→ WHAT IS BEING ASKED
Your job is to retype the records exactly while dropping every picture.

++++

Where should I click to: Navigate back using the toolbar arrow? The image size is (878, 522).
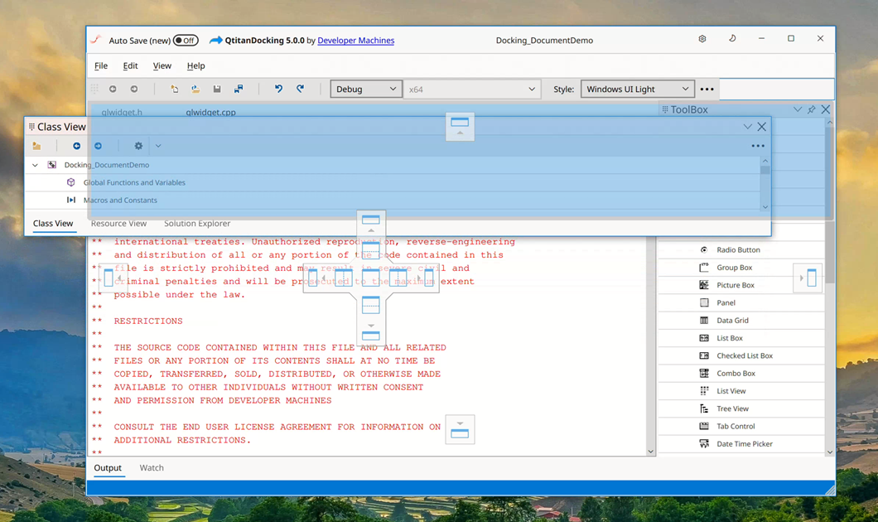pos(113,89)
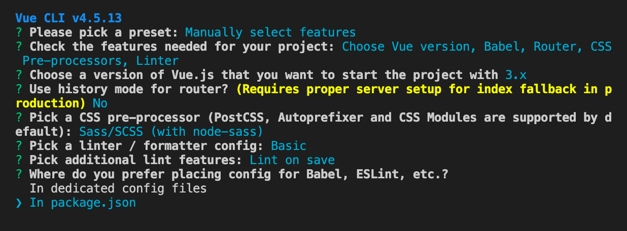Click the 'No' answer for history mode

pyautogui.click(x=100, y=103)
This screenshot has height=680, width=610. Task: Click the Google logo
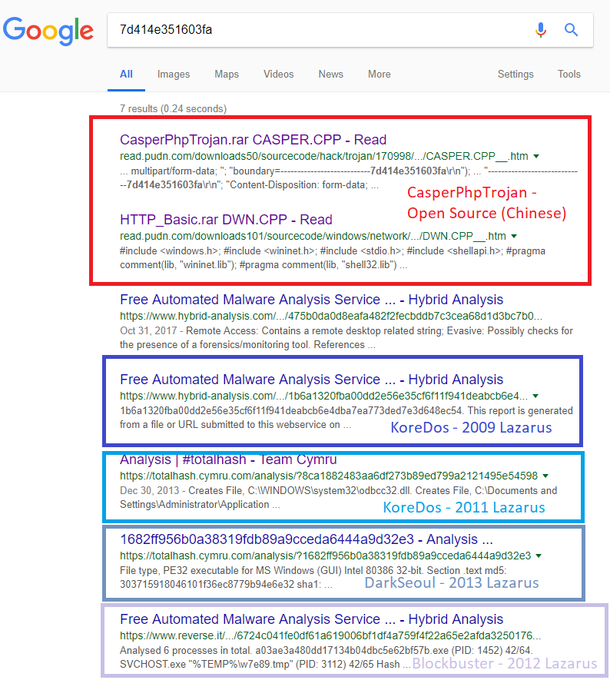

++++

→ WRITTEN RESPONSE
Where should I click to: Navigate back using the toolbar arrow? The image size is (878, 522).
pos(113,89)
Click the 'No' answer for history mode

pyautogui.click(x=100, y=103)
This screenshot has height=680, width=610. Task: Click the Google logo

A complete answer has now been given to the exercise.